Setas realiza diagnóstico da situação dos lixões e aterro sanitário em Araguaína
Restos de plásticos, papéis, vidros, detritos orgânicos e uma infinidade de outros materiais que não são utilizados pelas pessoas em suas residências geralmente têm como destino lixões e aterros sanitários. Pensando em promover o desenvolvimento sustentável, social, econômico e financeiro de famílias de catadores de materiais recicláveis e reutilizáveis, o Governo do Tocantins, por meio da Secretaria do Trabalho e Assistência Social (Setas) está desenvolvendo ações de políticas públicas desde maio deste ano, por meio do Projeto Lixo & Cidadania onde várias cidades tocantinenses já foram visitadas.
Até está sexta-feira, 15, a equipe do Projeto fará uma radiografia regionalizada; na região Sul contempla as cidades de Araguaína e Guaraí; na região Centro; Xambioá e na Norte; Wanderlândia.
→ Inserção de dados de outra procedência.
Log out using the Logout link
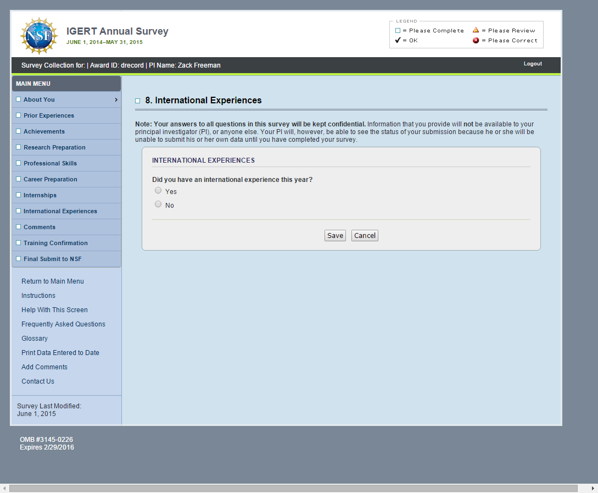The image size is (598, 493). tap(533, 64)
Na tarde desta segunda-feira, 11, a equipe da Secretaria esteve com a primeira-dama de Araguaína, Nil Dimas, no Centro de Referência de Assistência Social (CRAS), do setor Céu Azul. “Sem dúvida é um projeto inovador, e nós do poder público damos total apoio para essa ação, que é um presente para os profissionais, e junto com nossos projetos sociais poderemos melhorar a situação econômica de cada catador”, enfatizou. Assistentes sociais e catadores da cidade também fizeram se presentes no local.
“O Projeto tem o intuito de fomentar empreendimentos solidários constituídos por catadores de materiais reutilizáveis que atuam em todo o Tocantins”, explicou o engenheiro Rafael Marcolino de Souza, da empresa Plêiade Ambiental responsável pela execução do projeto. Associativismo O ex-presidente da Associação de Catadores e Catadoras de Materiais Recicláveis (ACCM) de Araguaína, Antonio Marcos da Silva, que atua na área há 12 anos, informou que na cidade existem aproximadamente 400 trabalhadores que catam, selecionam e vendem materiais recicláveis como papel, papelão, vidro e outros reaproveitáveis. “O trabalho de quem se dedica às atividades de coleta é árduo, de baixo de sol e chuva, estamos nas ruas à procura de materiais reaproveitáveis”, observou.
Iniciativa Membro da Natura-Ativa Proteger é Viver, de Araguaína, Alcir Batista Mattos disse que o trabalho dos catadores tem que ser valorizado, pois são eles quem coletam, separam, transportam e, às vezes até transformam o que antes era visto como lixo inútil e pronto para ser descartado, em mercadorias, com valor de uso e de troca. Por sua vez, Antonio Marcos da Silva disse que com as associações e cooperativas, o trabalho dos catadores ganhará outras proporções, com a possibilidade de coleta e tratamento de maiores quantidades de material reciclável e, consequentemente, sua venda com a geração de mais renda para cada cooperado. Lixo & Cidadania. Nessa etapa do diagnóstico, que consiste na identificação e situação dos lixões e aterros sanitários, cadastro e análise de informações ambientais e socioeconômicas dos catadores e catadoras, a equipe é formada por um catador, um engenheiro ambiental e um assistente social. Estima-se que até setembro a fase de diagnóstico seja concluída. Ao término de todas as etapas espera-se que sejam atendidas duas mil pessoas.